* **Exercise**: From the data underneath, reproduce exactly the stretch that begins at the line with "Image resolution: width=1300" and ends after the line with "Task: Expand sidebar".
(Beginning of Entries provided)
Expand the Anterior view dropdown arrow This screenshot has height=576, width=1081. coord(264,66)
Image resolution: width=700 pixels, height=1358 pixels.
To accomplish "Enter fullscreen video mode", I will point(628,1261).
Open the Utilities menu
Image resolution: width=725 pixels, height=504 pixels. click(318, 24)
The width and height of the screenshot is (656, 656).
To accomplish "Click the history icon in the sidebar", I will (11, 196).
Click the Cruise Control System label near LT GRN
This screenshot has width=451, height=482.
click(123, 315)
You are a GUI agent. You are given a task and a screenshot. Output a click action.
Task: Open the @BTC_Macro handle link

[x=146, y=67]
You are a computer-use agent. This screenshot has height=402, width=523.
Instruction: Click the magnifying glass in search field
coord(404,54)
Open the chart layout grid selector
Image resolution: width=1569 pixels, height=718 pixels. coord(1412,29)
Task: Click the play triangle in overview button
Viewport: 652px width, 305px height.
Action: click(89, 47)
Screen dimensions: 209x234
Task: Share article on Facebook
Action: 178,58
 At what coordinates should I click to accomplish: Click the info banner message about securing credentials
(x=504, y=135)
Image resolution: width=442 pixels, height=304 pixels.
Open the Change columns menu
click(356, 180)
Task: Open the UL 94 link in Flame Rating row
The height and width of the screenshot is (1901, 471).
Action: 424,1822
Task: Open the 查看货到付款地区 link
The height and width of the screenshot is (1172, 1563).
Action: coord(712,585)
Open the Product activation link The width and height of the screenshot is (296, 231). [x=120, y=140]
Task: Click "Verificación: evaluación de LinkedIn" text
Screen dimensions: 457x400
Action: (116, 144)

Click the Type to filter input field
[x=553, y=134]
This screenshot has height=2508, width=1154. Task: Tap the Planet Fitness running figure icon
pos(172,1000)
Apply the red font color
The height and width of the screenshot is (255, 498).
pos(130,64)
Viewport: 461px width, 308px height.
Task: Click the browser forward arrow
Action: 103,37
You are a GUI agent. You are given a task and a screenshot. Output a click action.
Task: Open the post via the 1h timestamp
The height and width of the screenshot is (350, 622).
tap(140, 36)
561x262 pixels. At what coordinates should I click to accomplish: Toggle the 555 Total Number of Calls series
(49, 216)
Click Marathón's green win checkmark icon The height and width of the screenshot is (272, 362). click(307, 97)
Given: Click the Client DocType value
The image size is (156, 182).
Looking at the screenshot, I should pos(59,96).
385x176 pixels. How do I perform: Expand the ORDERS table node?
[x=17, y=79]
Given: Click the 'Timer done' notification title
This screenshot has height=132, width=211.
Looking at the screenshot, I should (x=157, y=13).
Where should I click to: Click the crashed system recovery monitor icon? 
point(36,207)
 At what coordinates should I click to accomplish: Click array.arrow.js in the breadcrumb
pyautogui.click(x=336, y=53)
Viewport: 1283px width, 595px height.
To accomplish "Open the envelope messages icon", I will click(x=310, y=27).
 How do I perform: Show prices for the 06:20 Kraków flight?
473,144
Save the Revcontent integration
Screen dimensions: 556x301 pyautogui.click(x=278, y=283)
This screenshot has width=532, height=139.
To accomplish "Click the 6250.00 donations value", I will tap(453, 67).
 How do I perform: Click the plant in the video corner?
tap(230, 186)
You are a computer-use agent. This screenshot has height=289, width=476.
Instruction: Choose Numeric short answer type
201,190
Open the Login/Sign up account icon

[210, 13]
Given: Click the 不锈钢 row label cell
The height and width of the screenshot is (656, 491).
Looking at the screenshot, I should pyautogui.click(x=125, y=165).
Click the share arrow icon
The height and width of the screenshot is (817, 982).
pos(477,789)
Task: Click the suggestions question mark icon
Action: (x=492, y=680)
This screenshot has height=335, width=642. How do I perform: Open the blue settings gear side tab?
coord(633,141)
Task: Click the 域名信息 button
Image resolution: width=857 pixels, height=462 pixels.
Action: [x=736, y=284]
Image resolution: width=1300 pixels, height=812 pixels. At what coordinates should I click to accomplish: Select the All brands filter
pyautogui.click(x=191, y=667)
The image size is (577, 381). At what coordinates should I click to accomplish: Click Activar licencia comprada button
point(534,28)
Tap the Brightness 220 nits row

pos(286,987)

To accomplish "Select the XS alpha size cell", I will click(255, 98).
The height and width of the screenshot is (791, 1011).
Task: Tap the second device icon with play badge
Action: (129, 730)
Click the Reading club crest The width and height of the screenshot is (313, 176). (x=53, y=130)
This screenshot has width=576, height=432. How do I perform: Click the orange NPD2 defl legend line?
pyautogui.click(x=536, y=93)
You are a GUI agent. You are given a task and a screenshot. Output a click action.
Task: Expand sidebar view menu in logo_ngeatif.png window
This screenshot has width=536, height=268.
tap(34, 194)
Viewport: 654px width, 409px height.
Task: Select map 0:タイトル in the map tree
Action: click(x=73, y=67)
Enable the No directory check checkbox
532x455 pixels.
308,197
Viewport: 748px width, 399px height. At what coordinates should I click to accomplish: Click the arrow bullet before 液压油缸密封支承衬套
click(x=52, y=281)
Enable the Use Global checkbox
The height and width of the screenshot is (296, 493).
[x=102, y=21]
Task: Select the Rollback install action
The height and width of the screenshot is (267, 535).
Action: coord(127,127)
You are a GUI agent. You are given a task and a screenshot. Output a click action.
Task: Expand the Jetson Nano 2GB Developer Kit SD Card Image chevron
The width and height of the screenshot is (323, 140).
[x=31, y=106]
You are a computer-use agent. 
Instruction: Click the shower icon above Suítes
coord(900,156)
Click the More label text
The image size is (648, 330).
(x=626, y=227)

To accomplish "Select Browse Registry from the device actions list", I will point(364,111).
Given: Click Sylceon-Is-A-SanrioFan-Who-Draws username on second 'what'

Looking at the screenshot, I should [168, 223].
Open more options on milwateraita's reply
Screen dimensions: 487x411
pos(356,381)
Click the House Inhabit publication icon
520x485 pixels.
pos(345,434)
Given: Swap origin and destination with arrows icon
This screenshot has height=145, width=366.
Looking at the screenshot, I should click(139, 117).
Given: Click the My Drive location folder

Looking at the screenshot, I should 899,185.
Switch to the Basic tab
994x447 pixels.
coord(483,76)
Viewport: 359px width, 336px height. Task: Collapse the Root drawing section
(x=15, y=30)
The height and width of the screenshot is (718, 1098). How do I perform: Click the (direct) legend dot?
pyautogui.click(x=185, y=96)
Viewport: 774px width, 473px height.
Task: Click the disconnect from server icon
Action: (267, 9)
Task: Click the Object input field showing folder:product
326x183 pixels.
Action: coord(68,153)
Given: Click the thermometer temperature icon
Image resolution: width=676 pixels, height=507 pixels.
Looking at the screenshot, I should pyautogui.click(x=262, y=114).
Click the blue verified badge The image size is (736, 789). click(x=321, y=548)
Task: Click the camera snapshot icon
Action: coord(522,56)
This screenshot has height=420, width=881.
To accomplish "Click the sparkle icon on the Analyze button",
(End of Entries provided)
* **Written reply**:
Image resolution: width=1300 pixels, height=812 pixels. At what coordinates should I click to accomplish: Select the All brands filter
pyautogui.click(x=191, y=667)
The image size is (577, 381). At what coordinates should I click to accomplish: Click Activar licencia comprada button
point(534,28)
Tap the Brightness 220 nits row

pos(286,987)

To accomplish "Select the XS alpha size cell", I will click(255, 98).
The height and width of the screenshot is (791, 1011).
Task: Tap the second device icon with play badge
Action: (129, 730)
Click the Reading club crest The width and height of the screenshot is (313, 176). (x=53, y=130)
This screenshot has width=576, height=432. How do I perform: Click the orange NPD2 defl legend line?
pyautogui.click(x=536, y=93)
You are a GUI agent. You are given a task and a screenshot. Output a click action.
Task: Expand sidebar view menu in logo_ngeatif.png window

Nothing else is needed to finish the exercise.